In [1]:
import numpy as np
k = 2 # slope
c = 5 # bias
s = 2 # noise standard deviation
In [2]:
# This cell content is hidden from Sphinx-generated documentation
%matplotlib inline
np.random.seed(42)
Generate data:
In [3]:
x = np.arange(10)
y = k*x + c + s*np.random.randn(10)
In [4]:
X = np.vstack([x, np.ones(len(x))]).T
Note that we added a column of ones to the regressor matrix for the bias term. We model the slope and the bias term in the same node so we do not factorize between them:
In [5]:
from bayespy.nodes import GaussianARD
B = GaussianARD(0, 1e-6, shape=(2,))
The first element is the slope which multiplies x and the second element is the bias term which multiplies the constant ones. Now we compute the dot product of X and B:
In [6]:
from bayespy.nodes import SumMultiply
F = SumMultiply('i,i', B, X)
The noise parameter:
In [7]:
from bayespy.nodes import Gamma
tau = Gamma(1e-3, 1e-3)
The noisy observations:
In [8]:
Y = GaussianARD(F, tau)
In [9]:
Y.observe(y)
Construct the variational Bayesian (VB) inference engine by giving all stochastic nodes:
In [10]:
from bayespy.inference import VB
Q = VB(Y, B, tau)
Iterate until convergence:
In [11]:
Q.update(repeat=1000)
In [12]:
xh = np.linspace(-5, 15, 100)
Xh = np.vstack([xh, np.ones(len(xh))]).T
Fh = SumMultiply('i,i', B, Xh)
Note that we use the learned node B but create a new regressor array for predictions. Plot the predictive distribution of noiseless function values:
In [13]:
import bayespy.plot as bpplt
bpplt.pyplot.figure()
bpplt.plot(Fh, x=xh, scale=2)
bpplt.plot(y, x=x, color='r', marker='x', linestyle='None')
bpplt.plot(k*xh+c, x=xh, color='r');
Note that the above plot shows two standard deviation of the posterior of the noiseless function, thus the data points may lie well outside this range. The red line shows the true linear function. Next, plot the distribution of the noise parameter and the true value, 2−2=0.25:
In [14]:
bpplt.pyplot.figure()
bpplt.pdf(tau, np.linspace(1e-6,1,100), color='k')
bpplt.pyplot.axvline(s**(-2), color='r');
The noise level is captured quite well, although the posterior has more mass on larger noise levels (smaller precision parameter values).
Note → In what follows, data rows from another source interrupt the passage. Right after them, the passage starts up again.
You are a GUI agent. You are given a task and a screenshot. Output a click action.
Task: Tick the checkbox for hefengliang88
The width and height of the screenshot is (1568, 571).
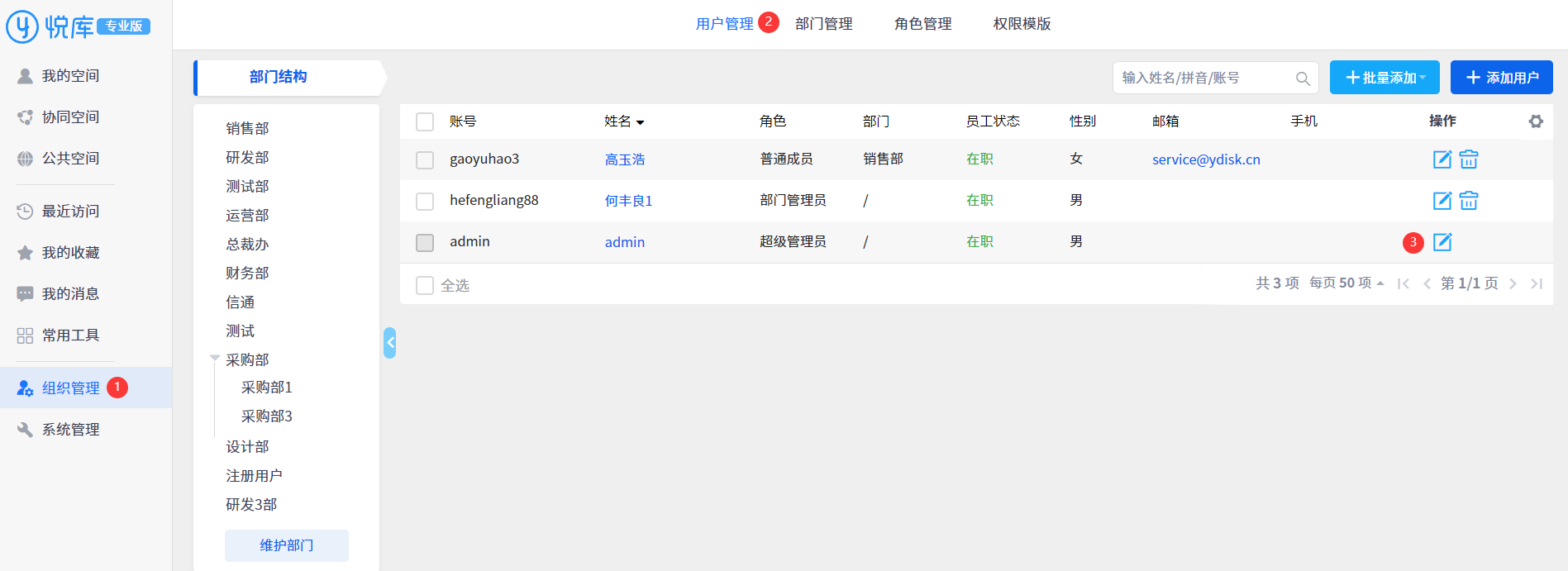tap(425, 201)
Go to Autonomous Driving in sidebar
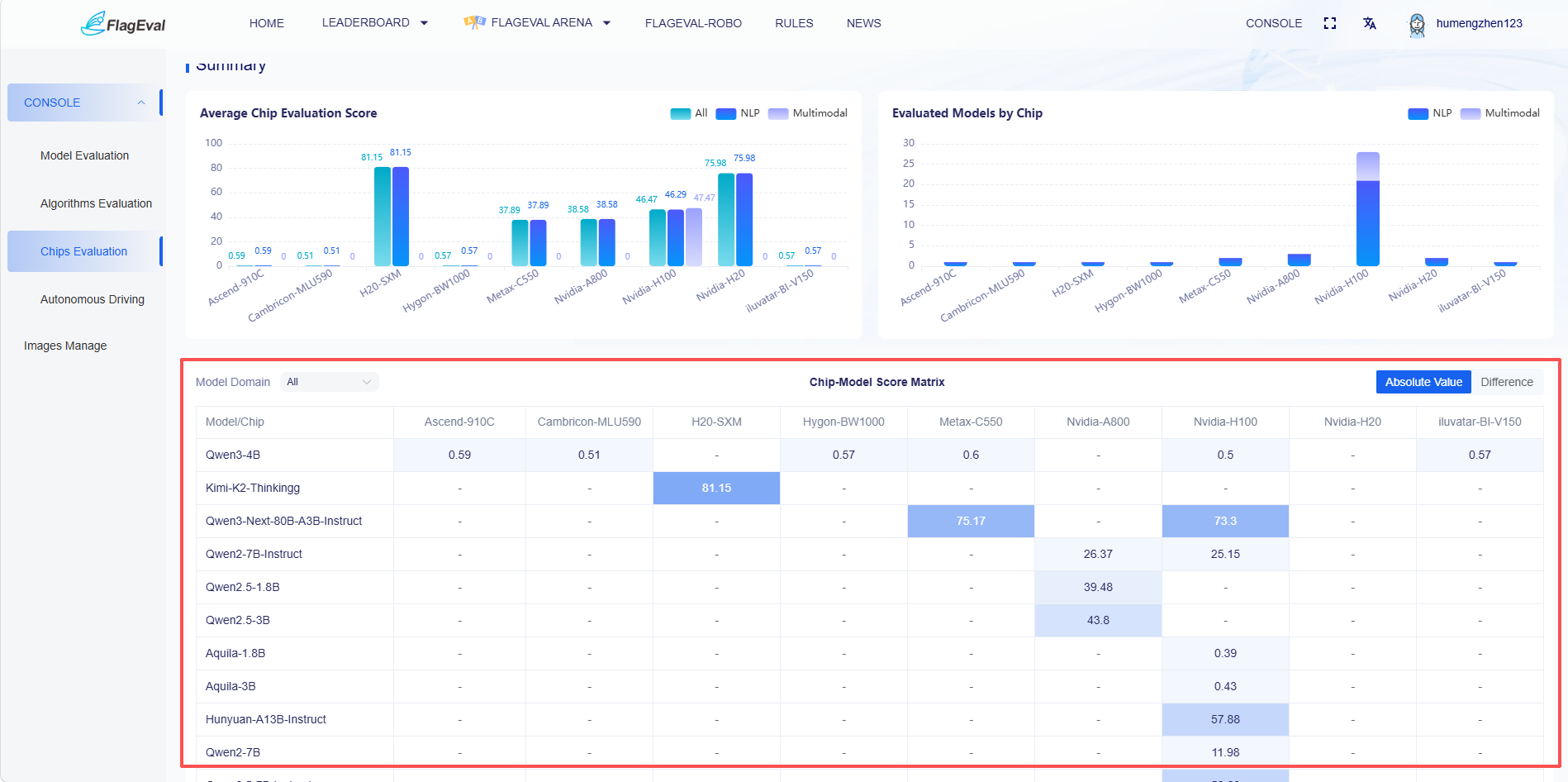The width and height of the screenshot is (1568, 782). point(93,299)
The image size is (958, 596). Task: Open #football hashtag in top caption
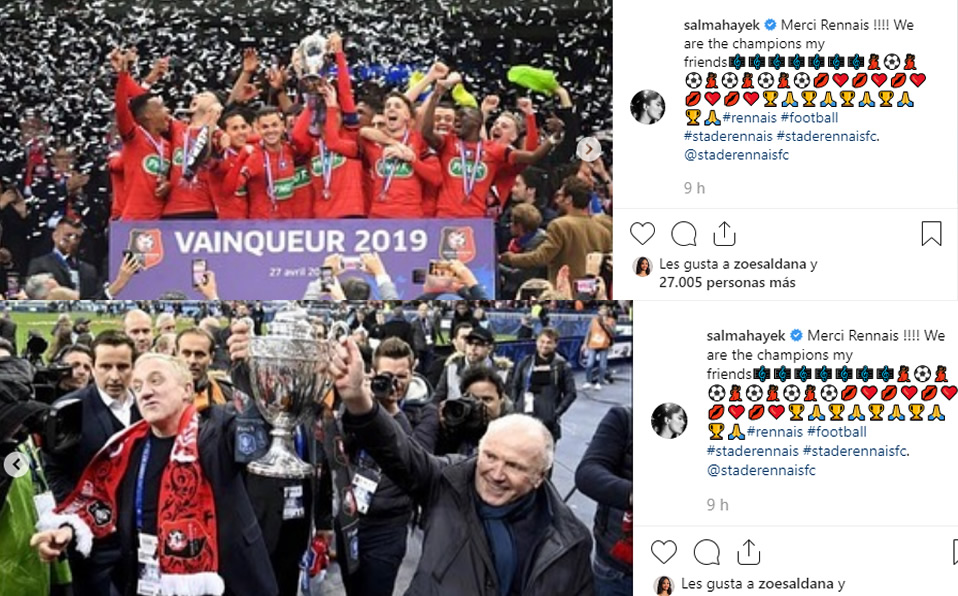click(x=810, y=117)
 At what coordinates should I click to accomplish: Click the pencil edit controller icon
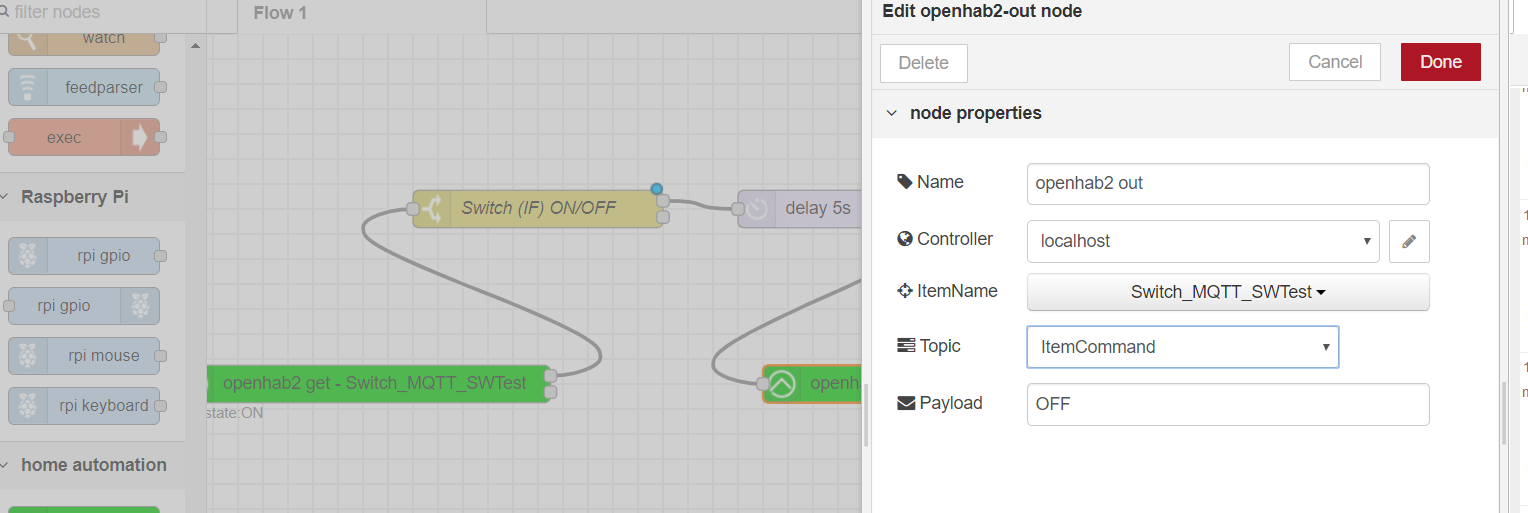1409,241
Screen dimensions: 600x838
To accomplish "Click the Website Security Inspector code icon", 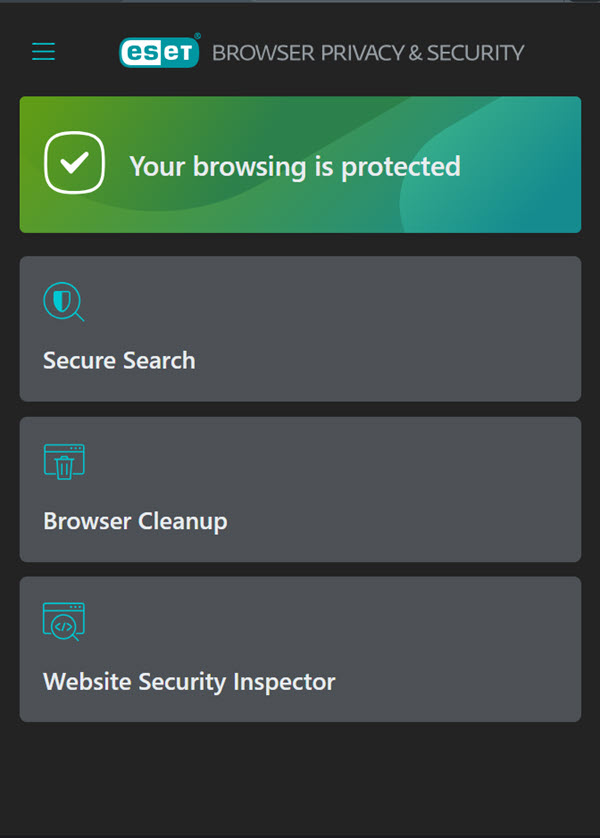I will click(63, 620).
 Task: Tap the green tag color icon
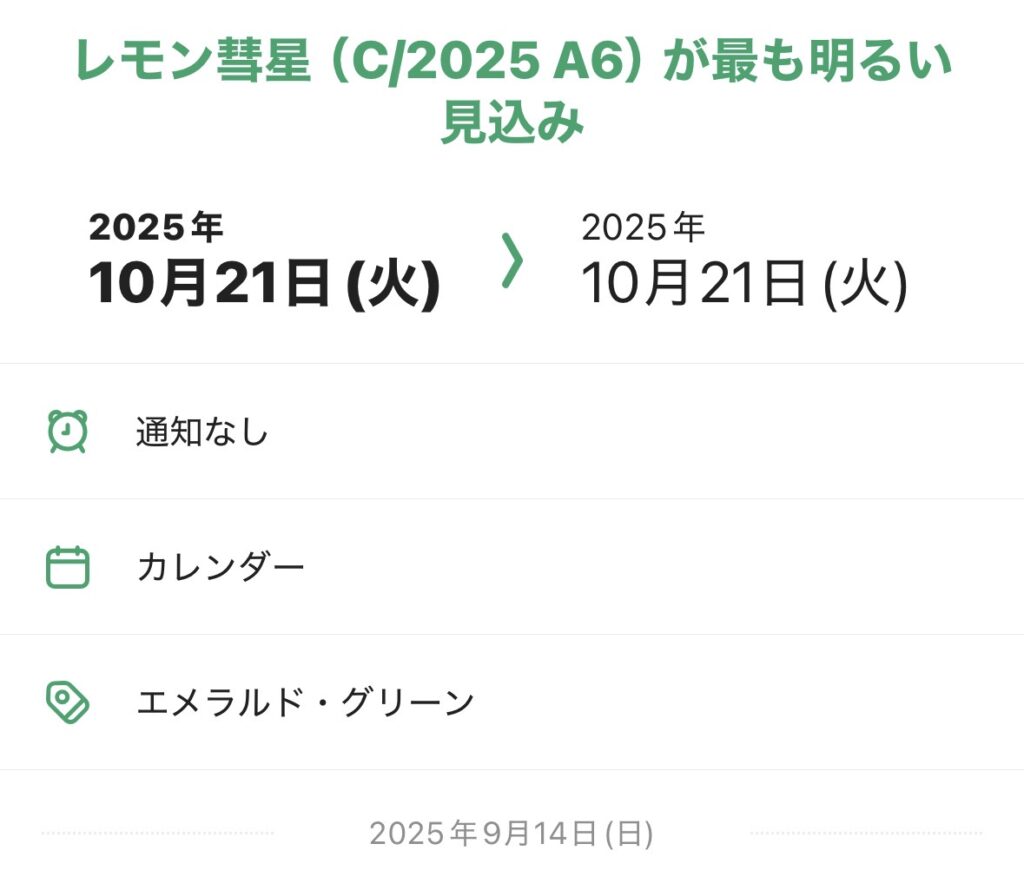click(x=68, y=702)
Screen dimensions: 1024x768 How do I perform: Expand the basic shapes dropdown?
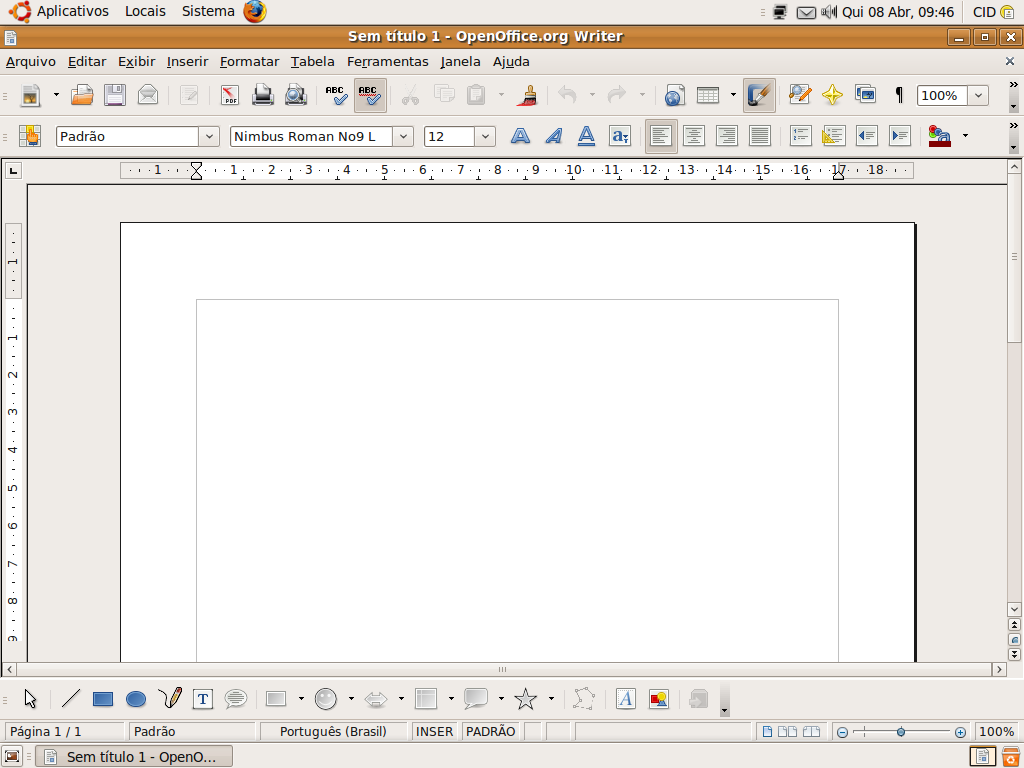(300, 699)
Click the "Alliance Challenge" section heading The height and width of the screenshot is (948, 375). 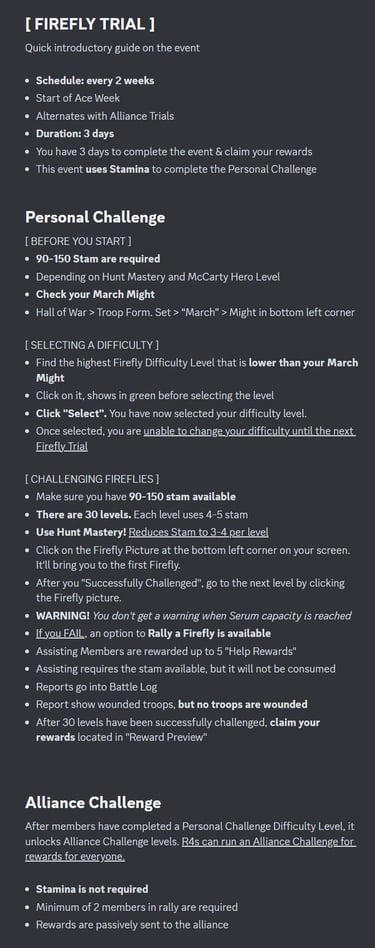[x=93, y=802]
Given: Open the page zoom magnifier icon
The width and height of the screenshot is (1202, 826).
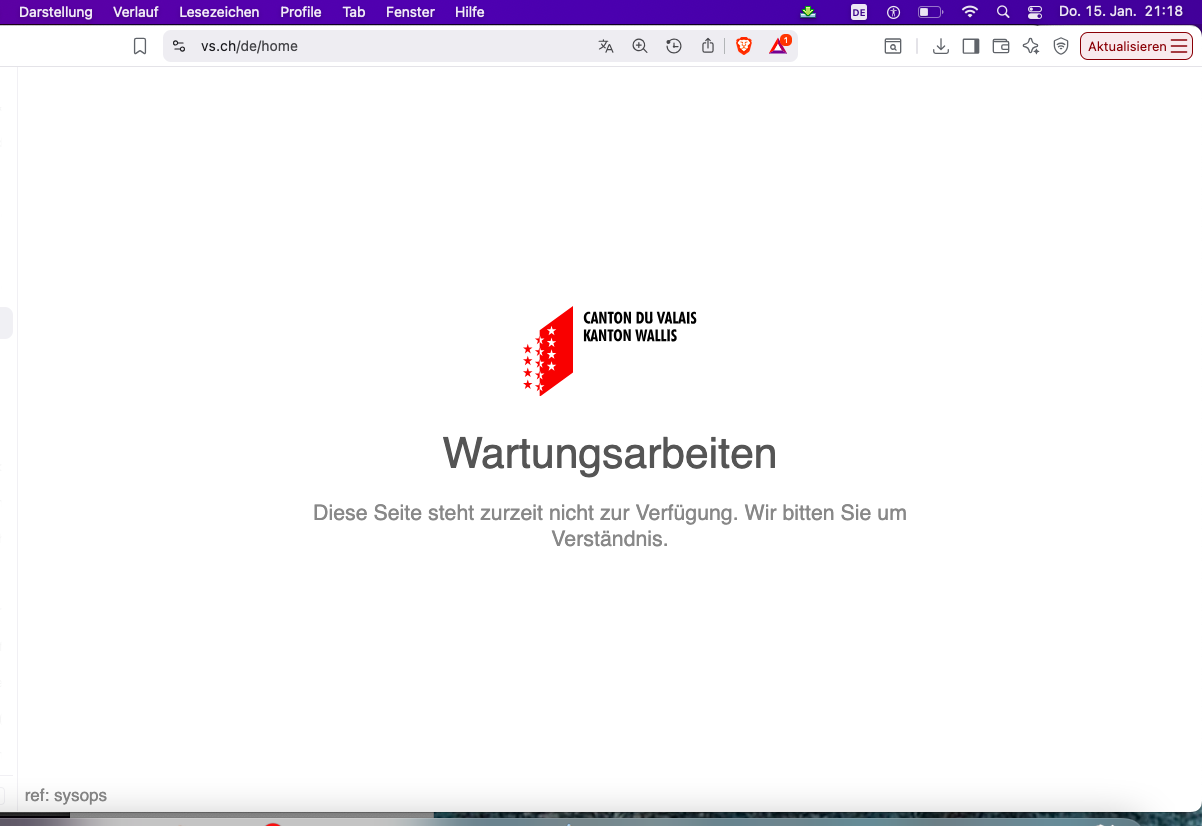Looking at the screenshot, I should click(x=639, y=46).
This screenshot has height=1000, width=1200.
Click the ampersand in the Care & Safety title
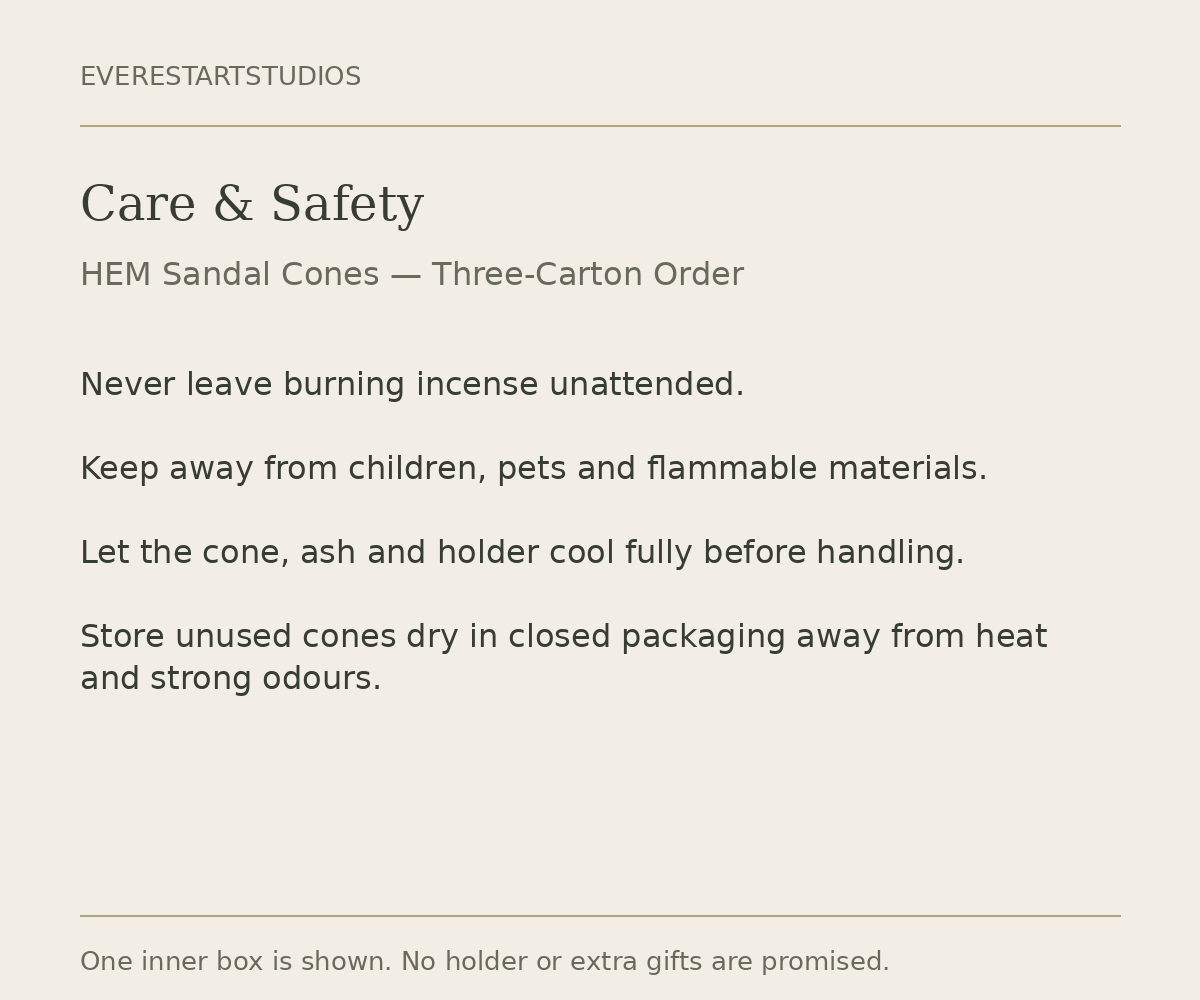coord(233,205)
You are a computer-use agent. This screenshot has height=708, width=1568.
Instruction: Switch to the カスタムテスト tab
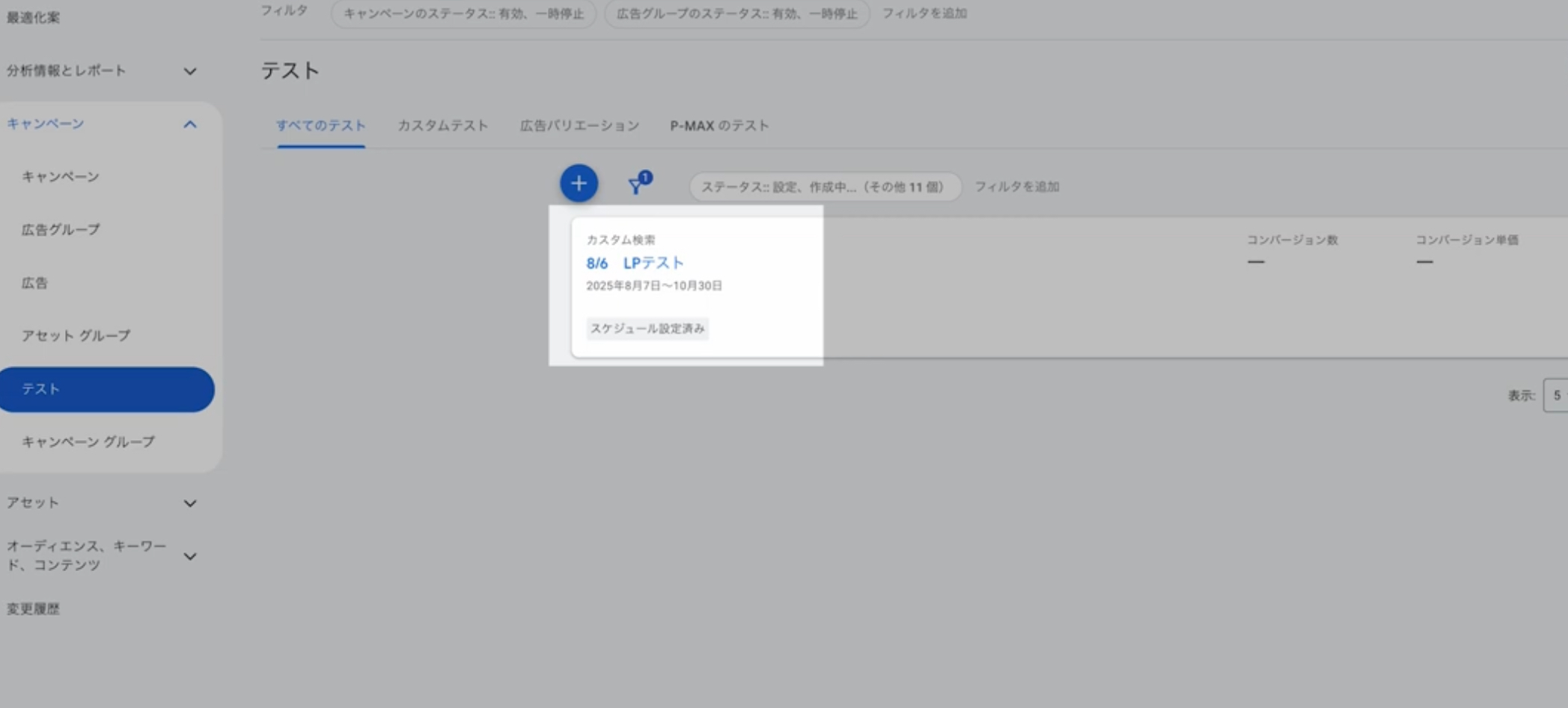click(x=442, y=126)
Finally, plot the distribution of the regression parameters and mark the true value:
In [15]:
bpplt.pyplot.figure();
bpplt.contour(B, np.linspace(1,3,1000), np.linspace(1,9,1000),
n=10, colors='k');
bpplt.plot(c, x=k, color='r', marker='x', linestyle='None',
markersize=10, markeredgewidth=2)
bpplt.pyplot.xlabel(r'$k$');
bpplt.pyplot.ylabel(r'$c$');
In [16]:
from bayespy.nodes import GaussianGamma
B_tau = GaussianGamma(np.zeros(2), 1e-6*np.identity(2), 1e-3, 1e-3)
This node contains both the regression parameter vector and the noise parameter. We compute the dot product similarly as before:
In [17]:
F_tau = SumMultiply('i,i', B_tau, X)
However, Y is constructed as follows:
In [18]:
Y = GaussianARD(F_tau, 1)
Because the noise parameter is already in F_tau we can give a constant one as the second argument. The total noise parameter for Y is the product of the noise parameter in F_tau and one. Now, inference is run similarly as before:
In [19]:
Y.observe(y)
Q = VB(Y, B_tau)
Q.update(repeat=1000)
Note that the method converges immediately. This happens because there is only one unobserved stochastic node so there is no need for iteration and the result is actually the exact true posterior distribution, not an approximation. Currently, the main drawback of using this approach is that BayesPy does not yet contain any plotting utilities for nodes that contain both Gaussian and gamma variables jointly.
The approach discussed in this example can easily be extended to non-linear regression and multivariate regression. For non-linear regression, the inputs are first transformed by some known non-linear functions and then linear regression is applied to this transformed data. For multivariate regression, X and B are concatenated appropriately: If there are more regressors, add more columns to both X and B. If there are more output dimensions, add plates to B.